__Exercise details__.
Duplicate the records that follow, line for line and without any change.

__Entries shown__.
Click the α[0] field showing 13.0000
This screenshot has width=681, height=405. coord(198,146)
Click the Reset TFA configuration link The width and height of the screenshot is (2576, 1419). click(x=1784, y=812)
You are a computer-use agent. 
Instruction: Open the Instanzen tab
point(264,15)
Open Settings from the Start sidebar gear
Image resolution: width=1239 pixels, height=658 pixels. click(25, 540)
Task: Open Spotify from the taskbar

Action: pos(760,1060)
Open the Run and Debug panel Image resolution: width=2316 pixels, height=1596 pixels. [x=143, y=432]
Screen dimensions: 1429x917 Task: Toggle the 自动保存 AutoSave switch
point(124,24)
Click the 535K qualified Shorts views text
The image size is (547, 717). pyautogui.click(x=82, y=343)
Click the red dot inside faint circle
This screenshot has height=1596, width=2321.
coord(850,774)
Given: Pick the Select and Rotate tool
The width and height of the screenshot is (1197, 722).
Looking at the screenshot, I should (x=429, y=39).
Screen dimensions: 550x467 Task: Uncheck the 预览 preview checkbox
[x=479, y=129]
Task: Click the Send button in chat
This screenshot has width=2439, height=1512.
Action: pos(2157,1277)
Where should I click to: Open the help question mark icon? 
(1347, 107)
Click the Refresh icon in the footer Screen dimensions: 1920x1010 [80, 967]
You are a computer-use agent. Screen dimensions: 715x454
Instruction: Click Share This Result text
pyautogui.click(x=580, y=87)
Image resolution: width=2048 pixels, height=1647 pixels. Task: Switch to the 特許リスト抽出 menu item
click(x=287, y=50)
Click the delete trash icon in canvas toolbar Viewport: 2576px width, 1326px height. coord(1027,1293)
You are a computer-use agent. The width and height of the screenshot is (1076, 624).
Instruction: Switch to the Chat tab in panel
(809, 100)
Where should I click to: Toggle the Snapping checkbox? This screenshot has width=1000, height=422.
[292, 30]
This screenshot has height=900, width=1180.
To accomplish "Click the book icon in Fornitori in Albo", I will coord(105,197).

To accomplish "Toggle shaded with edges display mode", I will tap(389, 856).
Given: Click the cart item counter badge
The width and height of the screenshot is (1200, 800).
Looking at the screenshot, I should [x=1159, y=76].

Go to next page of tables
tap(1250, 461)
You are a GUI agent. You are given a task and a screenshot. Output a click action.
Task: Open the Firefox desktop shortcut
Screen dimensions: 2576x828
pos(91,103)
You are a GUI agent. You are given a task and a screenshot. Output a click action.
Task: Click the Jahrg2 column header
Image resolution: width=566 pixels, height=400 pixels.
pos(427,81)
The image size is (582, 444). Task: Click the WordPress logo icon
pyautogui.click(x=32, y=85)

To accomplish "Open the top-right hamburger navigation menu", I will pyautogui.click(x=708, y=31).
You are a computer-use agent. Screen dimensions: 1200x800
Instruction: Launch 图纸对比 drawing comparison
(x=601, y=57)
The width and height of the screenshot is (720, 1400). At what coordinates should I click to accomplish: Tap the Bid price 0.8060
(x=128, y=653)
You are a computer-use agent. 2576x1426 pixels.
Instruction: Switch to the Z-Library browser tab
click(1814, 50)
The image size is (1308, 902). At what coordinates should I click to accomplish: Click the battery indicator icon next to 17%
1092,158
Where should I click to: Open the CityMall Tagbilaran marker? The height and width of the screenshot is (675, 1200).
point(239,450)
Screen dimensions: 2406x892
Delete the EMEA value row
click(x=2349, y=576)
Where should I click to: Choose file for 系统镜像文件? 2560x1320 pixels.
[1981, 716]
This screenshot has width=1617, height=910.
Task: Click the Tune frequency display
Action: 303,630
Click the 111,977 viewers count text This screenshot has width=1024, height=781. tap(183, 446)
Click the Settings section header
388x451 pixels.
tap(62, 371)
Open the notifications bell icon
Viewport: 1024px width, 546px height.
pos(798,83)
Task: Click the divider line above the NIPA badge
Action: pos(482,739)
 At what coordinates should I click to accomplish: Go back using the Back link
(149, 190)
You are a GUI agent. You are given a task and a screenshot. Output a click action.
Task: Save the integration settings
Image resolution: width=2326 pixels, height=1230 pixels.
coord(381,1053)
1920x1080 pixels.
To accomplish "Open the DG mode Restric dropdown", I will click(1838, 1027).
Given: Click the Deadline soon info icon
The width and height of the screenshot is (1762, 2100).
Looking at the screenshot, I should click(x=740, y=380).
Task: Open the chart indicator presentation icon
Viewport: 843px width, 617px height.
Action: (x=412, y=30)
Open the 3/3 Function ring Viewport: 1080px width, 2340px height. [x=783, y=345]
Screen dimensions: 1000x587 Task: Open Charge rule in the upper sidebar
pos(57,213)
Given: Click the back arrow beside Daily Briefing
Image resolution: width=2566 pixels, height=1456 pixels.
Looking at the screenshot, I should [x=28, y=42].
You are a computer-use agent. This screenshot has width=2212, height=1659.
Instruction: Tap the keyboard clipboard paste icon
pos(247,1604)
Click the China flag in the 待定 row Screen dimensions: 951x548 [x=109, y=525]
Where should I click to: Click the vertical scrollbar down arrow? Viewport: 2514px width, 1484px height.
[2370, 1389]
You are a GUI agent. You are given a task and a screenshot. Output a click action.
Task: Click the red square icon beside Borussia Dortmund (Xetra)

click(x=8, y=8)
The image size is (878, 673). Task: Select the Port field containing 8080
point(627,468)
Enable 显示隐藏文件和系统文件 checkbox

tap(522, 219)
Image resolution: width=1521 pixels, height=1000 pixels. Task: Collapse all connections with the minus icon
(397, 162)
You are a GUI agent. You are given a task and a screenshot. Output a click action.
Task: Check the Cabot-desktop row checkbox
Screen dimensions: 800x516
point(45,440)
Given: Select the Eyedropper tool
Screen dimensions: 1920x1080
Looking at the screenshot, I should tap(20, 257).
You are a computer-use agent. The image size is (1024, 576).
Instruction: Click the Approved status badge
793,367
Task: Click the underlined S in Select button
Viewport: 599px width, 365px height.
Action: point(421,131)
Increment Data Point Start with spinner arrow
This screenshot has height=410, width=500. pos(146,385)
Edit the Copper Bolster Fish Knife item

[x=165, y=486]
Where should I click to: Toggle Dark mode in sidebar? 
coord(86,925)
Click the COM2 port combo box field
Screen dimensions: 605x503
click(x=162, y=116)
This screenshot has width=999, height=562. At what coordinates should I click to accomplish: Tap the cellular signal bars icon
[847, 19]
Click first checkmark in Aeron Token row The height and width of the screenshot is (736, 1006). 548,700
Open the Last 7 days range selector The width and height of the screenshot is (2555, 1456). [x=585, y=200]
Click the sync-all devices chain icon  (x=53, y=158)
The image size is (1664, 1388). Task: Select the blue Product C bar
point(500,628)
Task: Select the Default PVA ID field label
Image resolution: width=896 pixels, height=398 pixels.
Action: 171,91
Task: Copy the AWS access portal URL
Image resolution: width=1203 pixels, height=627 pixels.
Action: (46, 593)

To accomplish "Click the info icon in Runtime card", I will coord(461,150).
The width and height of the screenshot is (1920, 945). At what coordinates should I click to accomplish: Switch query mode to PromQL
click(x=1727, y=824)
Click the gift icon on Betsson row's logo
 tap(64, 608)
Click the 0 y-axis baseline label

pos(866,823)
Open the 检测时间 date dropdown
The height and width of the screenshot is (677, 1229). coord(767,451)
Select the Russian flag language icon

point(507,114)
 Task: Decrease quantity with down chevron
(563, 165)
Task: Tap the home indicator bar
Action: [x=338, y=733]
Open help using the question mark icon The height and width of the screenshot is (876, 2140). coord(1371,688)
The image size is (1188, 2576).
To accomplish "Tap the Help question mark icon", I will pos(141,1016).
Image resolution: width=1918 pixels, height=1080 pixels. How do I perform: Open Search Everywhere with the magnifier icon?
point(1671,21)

__Output below__.
Click the α[0] field showing 13.0000
This screenshot has width=681, height=405. coord(198,146)
Click the Reset TFA configuration link The width and height of the screenshot is (2576, 1419). click(x=1784, y=812)
You are a computer-use agent. 
Instruction: Open the Instanzen tab
point(264,15)
Open Settings from the Start sidebar gear
Image resolution: width=1239 pixels, height=658 pixels. click(25, 540)
Task: Open Spotify from the taskbar

Action: pos(760,1060)
Open the Run and Debug panel Image resolution: width=2316 pixels, height=1596 pixels. [x=143, y=432]
Screen dimensions: 1429x917 Task: Toggle the 自动保存 AutoSave switch
point(124,24)
Click the 535K qualified Shorts views text
The image size is (547, 717). pyautogui.click(x=82, y=343)
Click the red dot inside faint circle
This screenshot has height=1596, width=2321.
coord(850,774)
Given: Pick the Select and Rotate tool
The width and height of the screenshot is (1197, 722).
Looking at the screenshot, I should (x=429, y=39).
Screen dimensions: 550x467 Task: Uncheck the 预览 preview checkbox
[x=479, y=129]
Task: Click the Send button in chat
This screenshot has width=2439, height=1512.
Action: pos(2157,1277)
Where should I click to: Open the help question mark icon? 
(1347, 107)
Click the Refresh icon in the footer Screen dimensions: 1920x1010 [80, 967]
You are a computer-use agent. Screen dimensions: 715x454
Instruction: Click Share This Result text
pyautogui.click(x=580, y=87)
Image resolution: width=2048 pixels, height=1647 pixels. Task: Switch to the 特許リスト抽出 menu item
click(x=287, y=50)
Click the delete trash icon in canvas toolbar Viewport: 2576px width, 1326px height. coord(1027,1293)
You are a computer-use agent. The width and height of the screenshot is (1076, 624).
Instruction: Switch to the Chat tab in panel
(809, 100)
Where should I click to: Toggle the Snapping checkbox? This screenshot has width=1000, height=422.
[292, 30]
This screenshot has height=900, width=1180.
To accomplish "Click the book icon in Fornitori in Albo", I will coord(105,197).

To accomplish "Toggle shaded with edges display mode", I will tap(389, 856).
Given: Click the cart item counter badge
The width and height of the screenshot is (1200, 800).
Looking at the screenshot, I should [x=1159, y=76].

Go to next page of tables
tap(1250, 461)
You are a GUI agent. You are given a task and a screenshot. Output a click action.
Task: Open the Firefox desktop shortcut
Screen dimensions: 2576x828
pos(91,103)
You are a GUI agent. You are given a task and a screenshot. Output a click action.
Task: Click the Jahrg2 column header
Image resolution: width=566 pixels, height=400 pixels.
pos(427,81)
The image size is (582, 444). Task: Click the WordPress logo icon
pyautogui.click(x=32, y=85)

To accomplish "Open the top-right hamburger navigation menu", I will pyautogui.click(x=708, y=31).
You are a computer-use agent. Screen dimensions: 1200x800
Instruction: Launch 图纸对比 drawing comparison
(x=601, y=57)
The width and height of the screenshot is (720, 1400). At what coordinates should I click to accomplish: Tap the Bid price 0.8060
(x=128, y=653)
You are a computer-use agent. 2576x1426 pixels.
Instruction: Switch to the Z-Library browser tab
click(1814, 50)
The image size is (1308, 902). At what coordinates should I click to accomplish: Click the battery indicator icon next to 17%
1092,158
Where should I click to: Open the CityMall Tagbilaran marker? The height and width of the screenshot is (675, 1200).
point(239,450)
Screen dimensions: 2406x892
Delete the EMEA value row
click(x=2349, y=576)
Where should I click to: Choose file for 系统镜像文件? 2560x1320 pixels.
[1981, 716]
This screenshot has width=1617, height=910.
Task: Click the Tune frequency display
Action: 303,630
Click the 111,977 viewers count text This screenshot has width=1024, height=781. tap(183, 446)
Click the Settings section header
388x451 pixels.
tap(62, 371)
Open the notifications bell icon
Viewport: 1024px width, 546px height.
pos(798,83)
Task: Click the divider line above the NIPA badge
Action: pos(482,739)
 At what coordinates should I click to accomplish: Go back using the Back link
(149, 190)
You are a GUI agent. You are given a task and a screenshot. Output a click action.
Task: Save the integration settings
Image resolution: width=2326 pixels, height=1230 pixels.
coord(381,1053)
1920x1080 pixels.
To accomplish "Open the DG mode Restric dropdown", I will click(1838, 1027).
Given: Click the Deadline soon info icon
The width and height of the screenshot is (1762, 2100).
Looking at the screenshot, I should click(x=740, y=380).
Task: Open the chart indicator presentation icon
Viewport: 843px width, 617px height.
Action: (x=412, y=30)
Open the 3/3 Function ring Viewport: 1080px width, 2340px height. [x=783, y=345]
Screen dimensions: 1000x587 Task: Open Charge rule in the upper sidebar
pos(57,213)
Given: Click the back arrow beside Daily Briefing
Image resolution: width=2566 pixels, height=1456 pixels.
Looking at the screenshot, I should [x=28, y=42].
You are a computer-use agent. This screenshot has width=2212, height=1659.
Instruction: Tap the keyboard clipboard paste icon
pos(247,1604)
Click the China flag in the 待定 row Screen dimensions: 951x548 [x=109, y=525]
Where should I click to: Click the vertical scrollbar down arrow? Viewport: 2514px width, 1484px height.
[2370, 1389]
You are a GUI agent. You are given a task and a screenshot. Output a click action.
Task: Click the red square icon beside Borussia Dortmund (Xetra)

click(x=8, y=8)
The image size is (878, 673). Task: Select the Port field containing 8080
point(627,468)
Enable 显示隐藏文件和系统文件 checkbox

tap(522, 219)
Image resolution: width=1521 pixels, height=1000 pixels. Task: Collapse all connections with the minus icon
(397, 162)
You are a GUI agent. You are given a task and a screenshot. Output a click action.
Task: Check the Cabot-desktop row checkbox
Screen dimensions: 800x516
point(45,440)
Given: Select the Eyedropper tool
Screen dimensions: 1920x1080
Looking at the screenshot, I should tap(20, 257).
You are a computer-use agent. The image size is (1024, 576).
Instruction: Click the Approved status badge
793,367
Task: Click the underlined S in Select button
Viewport: 599px width, 365px height.
Action: point(421,131)
Increment Data Point Start with spinner arrow
This screenshot has height=410, width=500. pos(146,385)
Edit the Copper Bolster Fish Knife item

[x=165, y=486]
Where should I click to: Toggle Dark mode in sidebar? 
coord(86,925)
Click the COM2 port combo box field
Screen dimensions: 605x503
click(x=162, y=116)
This screenshot has width=999, height=562. At what coordinates should I click to accomplish: Tap the cellular signal bars icon
[847, 19]
Click first checkmark in Aeron Token row The height and width of the screenshot is (736, 1006). 548,700
Open the Last 7 days range selector The width and height of the screenshot is (2555, 1456). [x=585, y=200]
Click the sync-all devices chain icon  (x=53, y=158)
The image size is (1664, 1388). Task: Select the blue Product C bar
point(500,628)
Task: Select the Default PVA ID field label
Image resolution: width=896 pixels, height=398 pixels.
Action: 171,91
Task: Copy the AWS access portal URL
Image resolution: width=1203 pixels, height=627 pixels.
Action: (46, 593)

To accomplish "Click the info icon in Runtime card", I will coord(461,150).
The width and height of the screenshot is (1920, 945). At what coordinates should I click to accomplish: Switch query mode to PromQL
click(x=1727, y=824)
Click the gift icon on Betsson row's logo
 tap(64, 608)
Click the 0 y-axis baseline label

pos(866,823)
Open the 检测时间 date dropdown
The height and width of the screenshot is (677, 1229). coord(767,451)
Select the Russian flag language icon

point(507,114)
 Task: Decrease quantity with down chevron
(563, 165)
Task: Tap the home indicator bar
Action: [x=338, y=733]
Open help using the question mark icon The height and width of the screenshot is (876, 2140). coord(1371,688)
The image size is (1188, 2576).
To accomplish "Tap the Help question mark icon", I will pos(141,1016).
Image resolution: width=1918 pixels, height=1080 pixels. How do I perform: Open Search Everywhere with the magnifier icon?
point(1671,21)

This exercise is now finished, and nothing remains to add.